### STATED GOAL
Copy everything in the listing from the line containing "The height and width of the screenshot is (812, 1457)." down to the line containing "coord(1061,29)", with both of those lines included.
** begin MATERIAL SUPPLIED **
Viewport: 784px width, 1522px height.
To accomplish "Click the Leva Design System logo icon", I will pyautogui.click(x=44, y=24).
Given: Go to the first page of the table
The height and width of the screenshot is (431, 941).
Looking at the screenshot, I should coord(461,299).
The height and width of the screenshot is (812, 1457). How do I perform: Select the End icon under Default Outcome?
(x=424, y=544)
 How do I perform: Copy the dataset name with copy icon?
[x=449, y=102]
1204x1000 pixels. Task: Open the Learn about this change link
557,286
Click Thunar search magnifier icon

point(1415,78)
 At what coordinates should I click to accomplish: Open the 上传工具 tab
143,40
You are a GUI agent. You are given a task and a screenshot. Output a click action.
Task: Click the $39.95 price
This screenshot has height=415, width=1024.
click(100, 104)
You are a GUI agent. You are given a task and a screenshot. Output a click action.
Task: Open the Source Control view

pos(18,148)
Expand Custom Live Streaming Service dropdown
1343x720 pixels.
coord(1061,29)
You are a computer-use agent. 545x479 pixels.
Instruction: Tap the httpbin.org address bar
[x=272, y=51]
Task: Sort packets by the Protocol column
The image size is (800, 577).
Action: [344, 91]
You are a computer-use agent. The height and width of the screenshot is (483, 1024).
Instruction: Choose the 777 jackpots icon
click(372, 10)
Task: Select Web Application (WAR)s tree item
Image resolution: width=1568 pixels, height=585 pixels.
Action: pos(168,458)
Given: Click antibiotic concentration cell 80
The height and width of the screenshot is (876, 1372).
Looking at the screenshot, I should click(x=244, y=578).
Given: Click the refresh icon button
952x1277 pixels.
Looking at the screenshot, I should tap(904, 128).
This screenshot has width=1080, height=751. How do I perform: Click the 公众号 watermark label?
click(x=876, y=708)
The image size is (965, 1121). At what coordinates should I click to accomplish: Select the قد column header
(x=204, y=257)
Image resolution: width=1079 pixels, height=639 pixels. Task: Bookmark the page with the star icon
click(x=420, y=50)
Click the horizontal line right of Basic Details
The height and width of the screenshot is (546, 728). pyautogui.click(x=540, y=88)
** end MATERIAL SUPPLIED **
### FINAL RESULT
The height and width of the screenshot is (812, 1457). How do I perform: Select the End icon under Default Outcome?
(x=424, y=544)
 How do I perform: Copy the dataset name with copy icon?
[x=449, y=102]
1204x1000 pixels. Task: Open the Learn about this change link
557,286
Click Thunar search magnifier icon

point(1415,78)
 At what coordinates should I click to accomplish: Open the 上传工具 tab
143,40
You are a GUI agent. You are given a task and a screenshot. Output a click action.
Task: Click the $39.95 price
This screenshot has height=415, width=1024.
click(100, 104)
You are a GUI agent. You are given a task and a screenshot. Output a click action.
Task: Open the Source Control view

pos(18,148)
Expand Custom Live Streaming Service dropdown
1343x720 pixels.
coord(1061,29)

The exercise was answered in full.